* **Текст**
Осталось у Степановых восемь сыновей и дочь: Николай, Василий, Филипп, Федор, Иван, Илья, Павел, Александр-младший и Варвара. Словно птичья стая в доме: шум, гам, суета. А за детьми – глаз да глаз. То Варю лошадиным дышлом ударило, то Федя чуть в речке не утонул, то Ваня с Илюшей все заработанные деньги на мороженое истратили. Бывало, Епистинья не сдержится, отлупит какого неслуха, а потом сядет и заплачет. Но все равно налюбоваться на них не могла: статные и молчаливые – в отца, миловидные и музыкальные – в нее.
Степановы были семейством творческим и на хуторе очень заметным. Иван – поэт, Николай – гармонист, а Василий, тот вообще играл и на гитаре, и на мандолине, и на балалайке. А скрипка в его руках грустила так, что никто не мог сдержать слез. В праздники к Степановым набивался полный дом соседей и все усаживались смотреть семейный концерт или театральное представление. Епистинья тоже иногда участвовала – с любимыми украинскими песнями. В их хате даже радио было – большая редкость для того времени.

«До свидания, мальчики!» 

Время шло, дети взрослели, создавали собственные семьи. Но за окном уже собирались грозные тучи будущих бед. В 1933 году плодородную Кубань поразил невиданный голод. Детей Степановы сберегли, а вот хозяина – нет. Михаил Николаевич был колхозным бригадиром и умер прямо на току.
В конце 1930-х старших сыновей стали призывать в армию. Теперь Епистинья регулярно собирала вещмешки и, глотая слезы, выходила на большак. А потом – одна похоронка за другой, и каждая насквозь прожгла ее материнское сердце. В 1939 г. на Халхин-Голе пал смертью храбрых Федор. Матери доставили его награду – медаль «За отвагу». Капитан Илья Степанов, командир танковой бригады навсегда остался на Курской дуге. Народные мстители партизаны Василий и Иван были расстреляны фашистами. Филипп погиб в немецком концлагере всего за три месяца до Победы. Все сыновья Епистиньи Федоровны и Михаила Николаевича были героями, преданными Родине и долгу, но особый разговор – о младших.

«Я – русский солдат!» 

Павел был предпоследним сыном. Крепкий, ладный и подвижный, он стал главным спортсменом в семье. Двухпудовую гирю одной рукой подбрасывал, а еще и в футбол гонял, и на скачках призы брал. Душа у Павлуши была нежная и чистая, любил скрипку и мечтал стать учителем.

* **Что сделать**
1 – Повторите дословно отрывок текста о Степановых от «Осталось у Степановых» до «музыкальные – в нее.» включительно.
2 – Где и в каком году, согласно тексту о Степановых, погиб Федор?
3 – Подхватите текст о Степановых и продолжите его с того места, где он заканчивается.

* **Исходные данные**
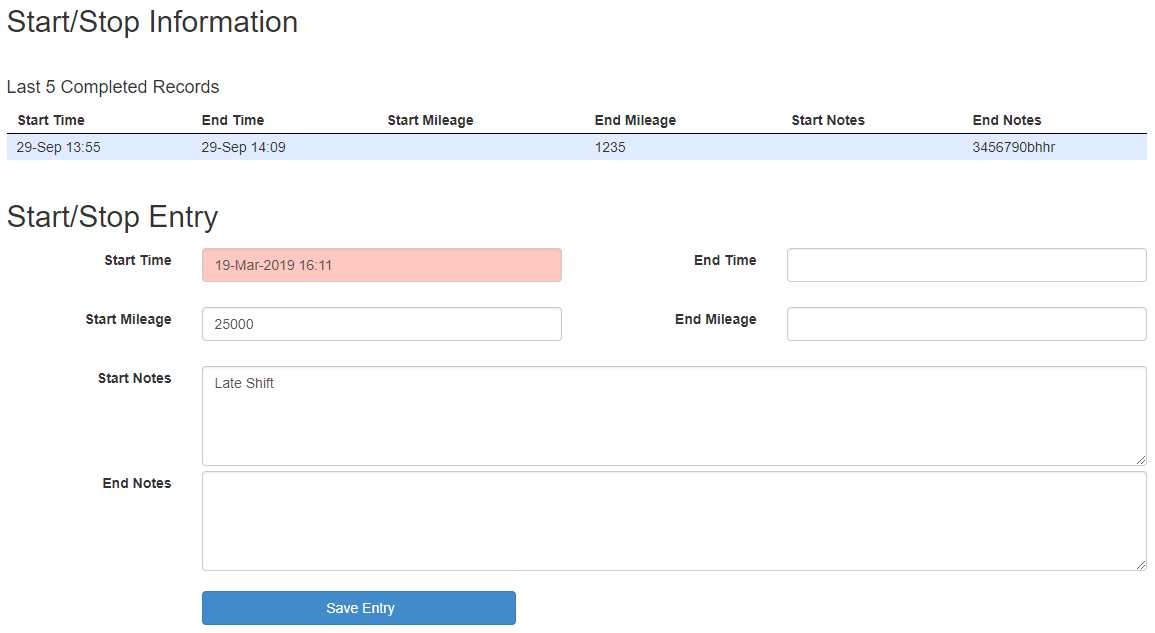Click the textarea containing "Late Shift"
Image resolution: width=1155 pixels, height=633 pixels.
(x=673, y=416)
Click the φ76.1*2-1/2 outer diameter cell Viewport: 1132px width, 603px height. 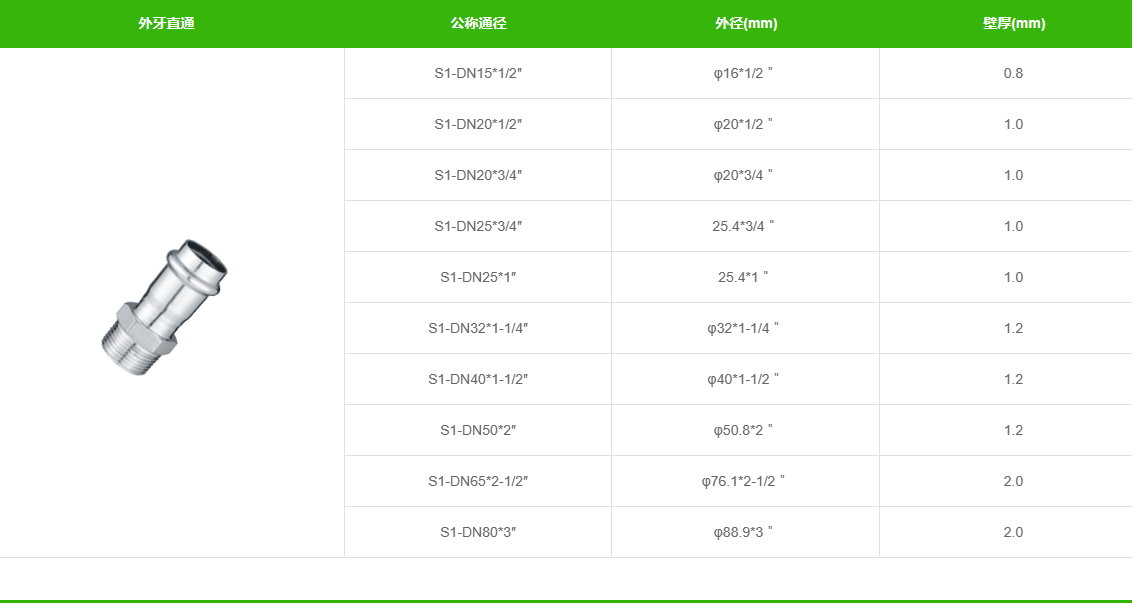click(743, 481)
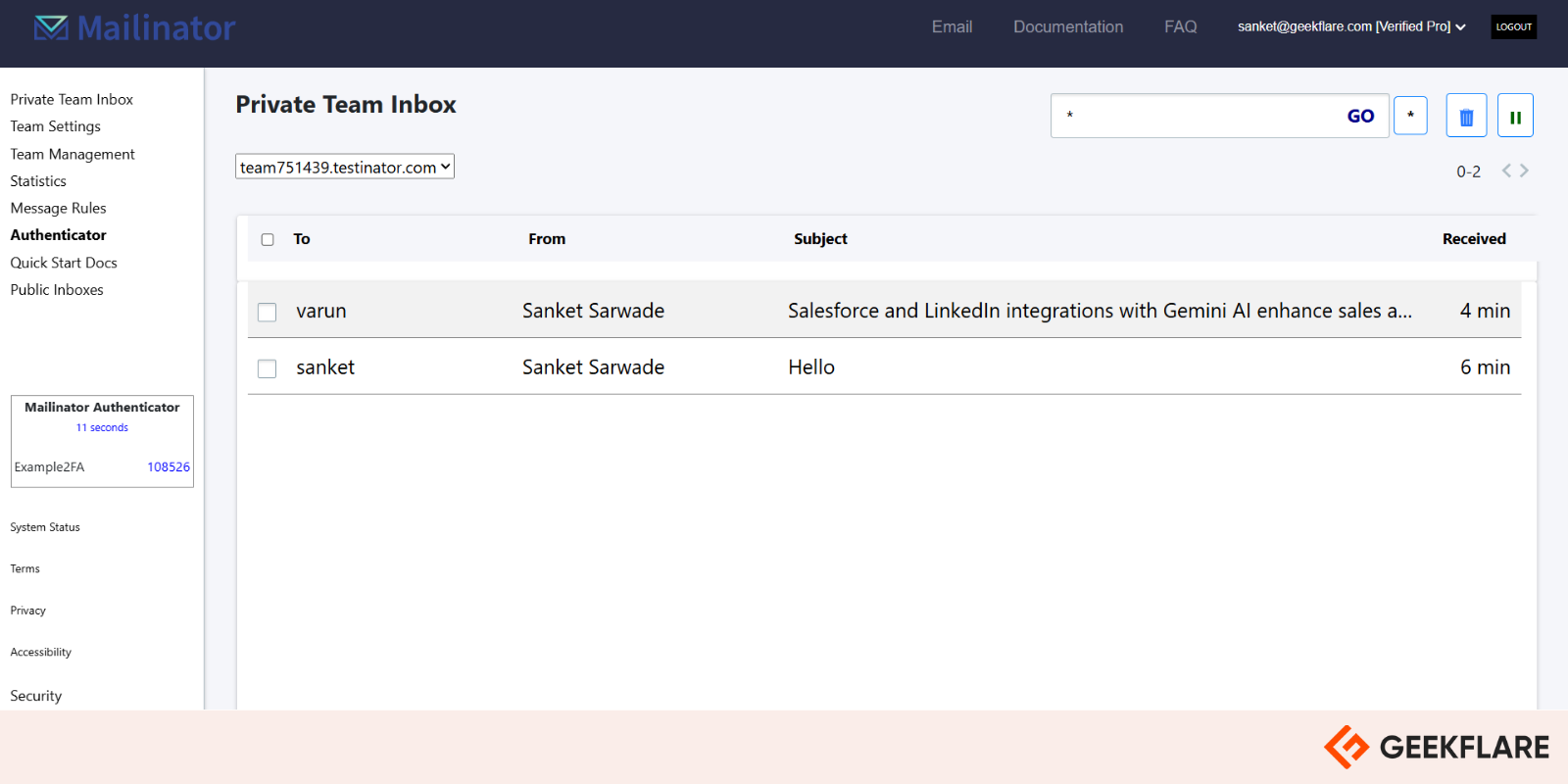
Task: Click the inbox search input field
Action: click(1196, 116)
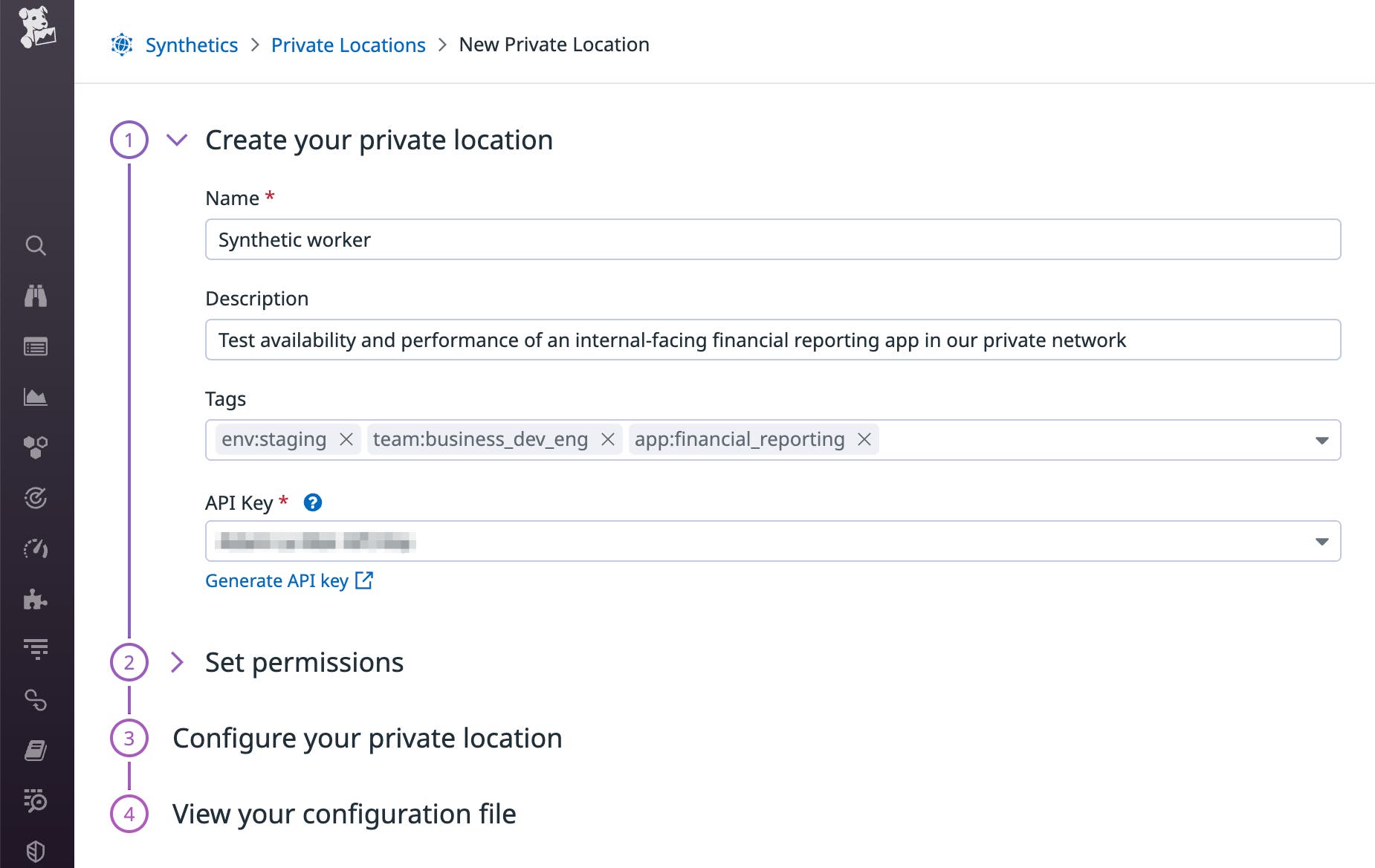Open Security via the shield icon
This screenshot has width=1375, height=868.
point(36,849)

* **Ответы к заданиям**
1 –
Осталось у Степановых восемь сыновей и дочь: Николай, Василий, Филипп, Федор, Иван, Илья, Павел, Александр-младший и Варвара. Словно птичья стая в доме: шум, гам, суета. А за детьми – глаз да глаз. То Варю лошадиным дышлом ударило, то Федя чуть в речке не утонул, то Ваня с Илюшей все заработанные деньги на мороженое истратили. Бывало, Епистинья не сдержится, отлупит какого неслуха, а потом сядет и заплачет. Но все равно налюбоваться на них не могла: статные и молчаливые – в отца, миловидные и музыкальные – в нее.

2 – В 1939 году на Халхин-Голе.

3 –
Отважный был хлопец и очень добрый. Еще подростком спас своего друга, провалившегося под лед. Поступив в педагогическое училище, оказался в отдаленной станице – Брюховецкой без денег и без друзей. Голодал, но не жаловался. Однажды приехал к матери на зимние каникулы. Епистинья взглянула на него и заплакала: на одной ноге – калоша, на другой – тапка, и обе веревкой перевязаны. «Что Вы, мама», – бросился к ней Павел, – это ничего, все равно весна скоро!» Он, конечно, не признался матери, что по дороге из училища его голодный напарник замерз и потерял сознание, и Павел тащил его на себе 15 километров.
Степанов уже заканчивал педучилище, когда к ним приехал военком и стал уговаривать: «Учитель – женская работа. Настоящий мужчина должен быть офицером!» Так Павел попал в киевское артиллерийское училище и 6 июня 1941 года получил лейтенантские погоны. Его первым и единственным назначением стал Брест… Кто знает, возможно, именно он, Павел Степанов стал тем самым безымянным русским солдатом – последним защитником Брестской крепости, которому даже враги отдавали воинские почести. 


На фото: Епистинья Федоровна Степанова, ее сын Павел, дом-музей Степановых на кубанском хуторе

     

«Мизинчик»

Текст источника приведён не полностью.